_GIVEN PROBLEM_
Rewrite the records below with "Movies" replaced by "Films" and everything else unchanged, omitting the pictures.

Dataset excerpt
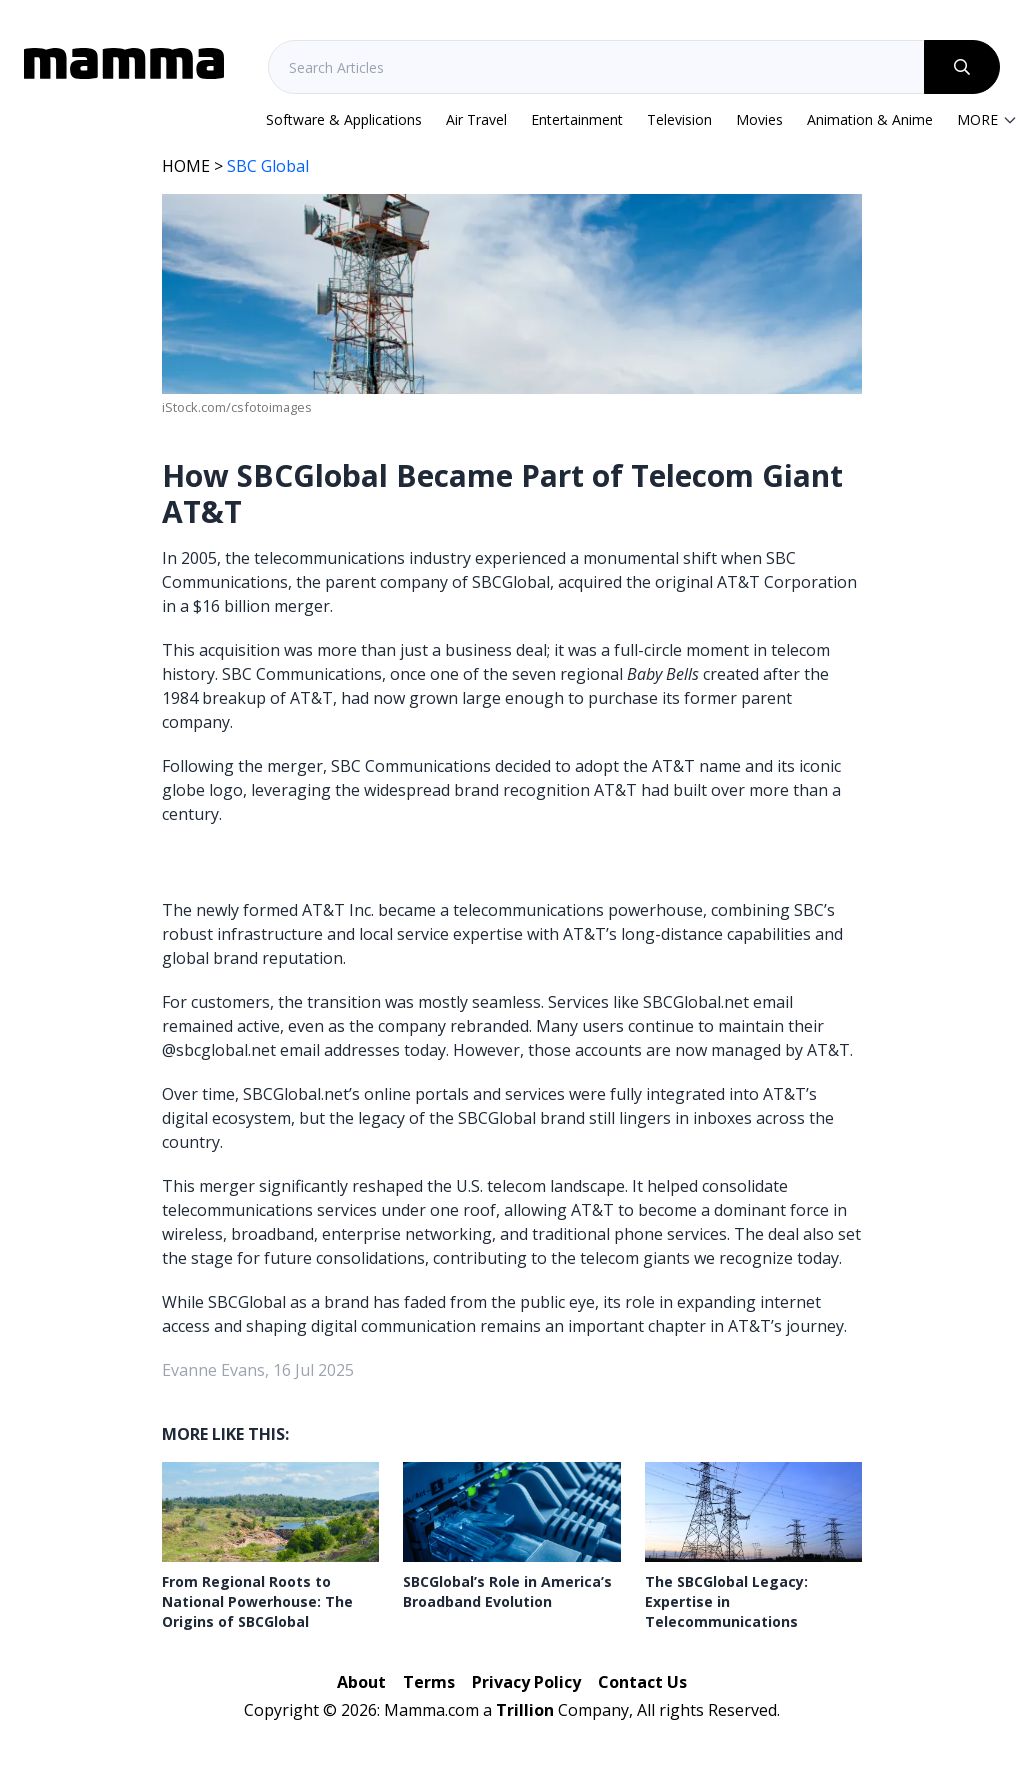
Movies (759, 119)
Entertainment (577, 119)
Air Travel (476, 119)
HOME (186, 166)
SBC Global (268, 166)
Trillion (525, 1710)
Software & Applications (344, 119)
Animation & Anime (870, 119)
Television (679, 119)
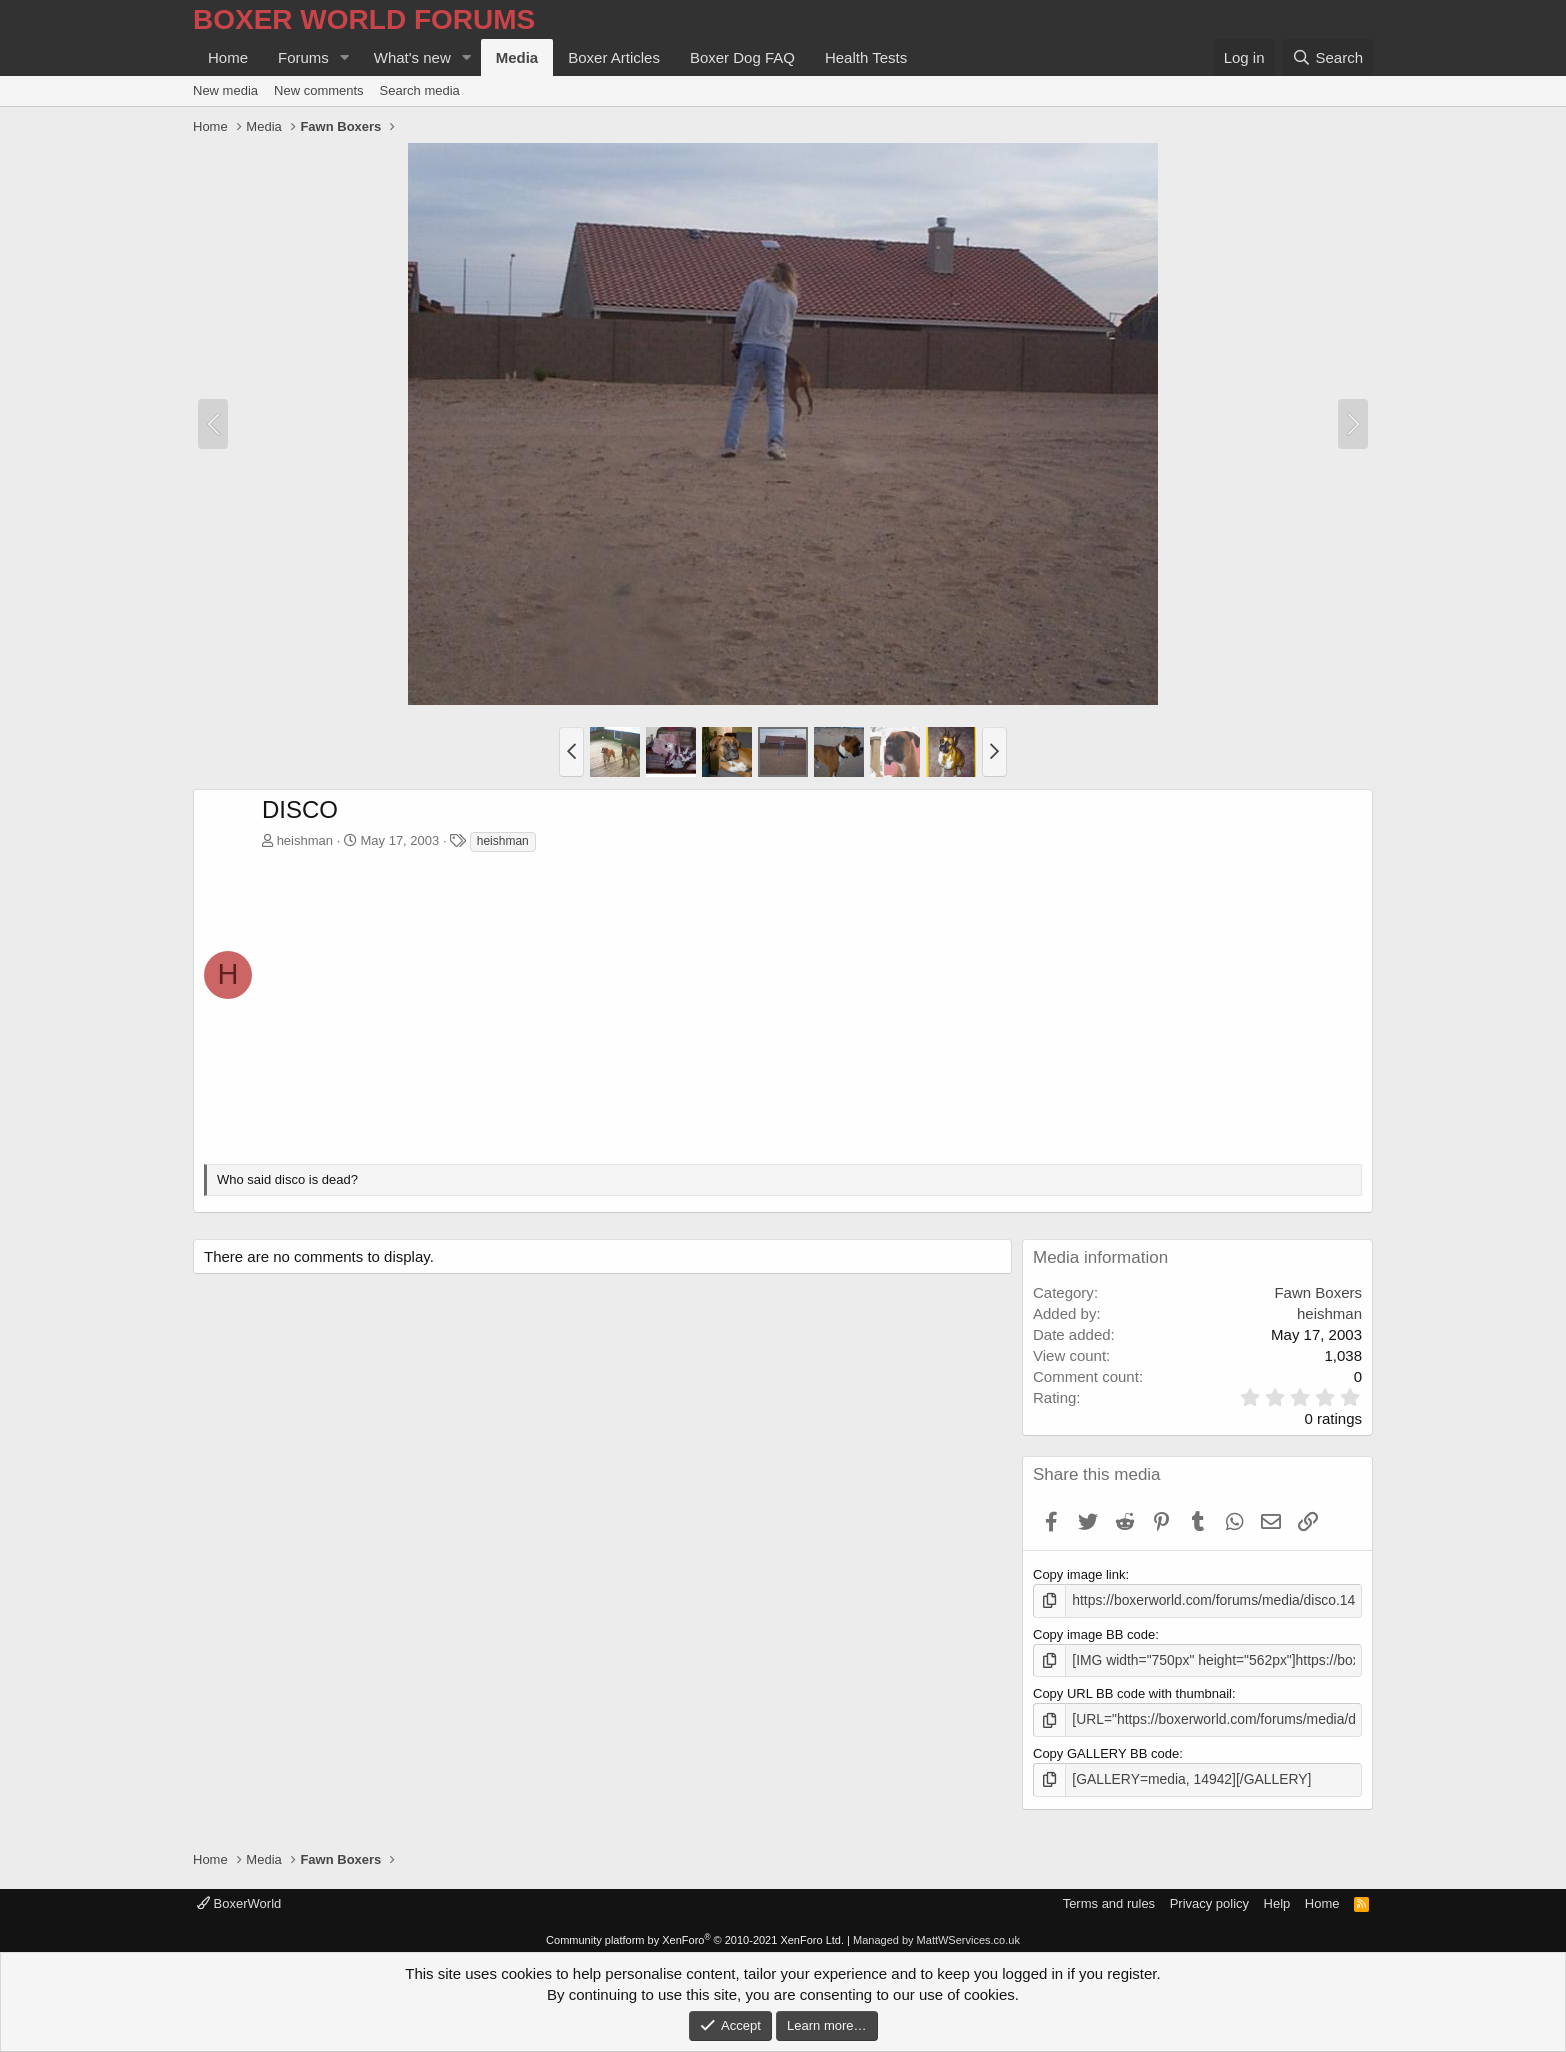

_SOLVED EXERCISE_
Films (759, 119)
Entertainment (577, 119)
Air Travel (476, 119)
HOME (186, 166)
SBC Global (268, 166)
Trillion (525, 1710)
Software & Applications (344, 119)
Animation & Anime (870, 119)
Television (679, 119)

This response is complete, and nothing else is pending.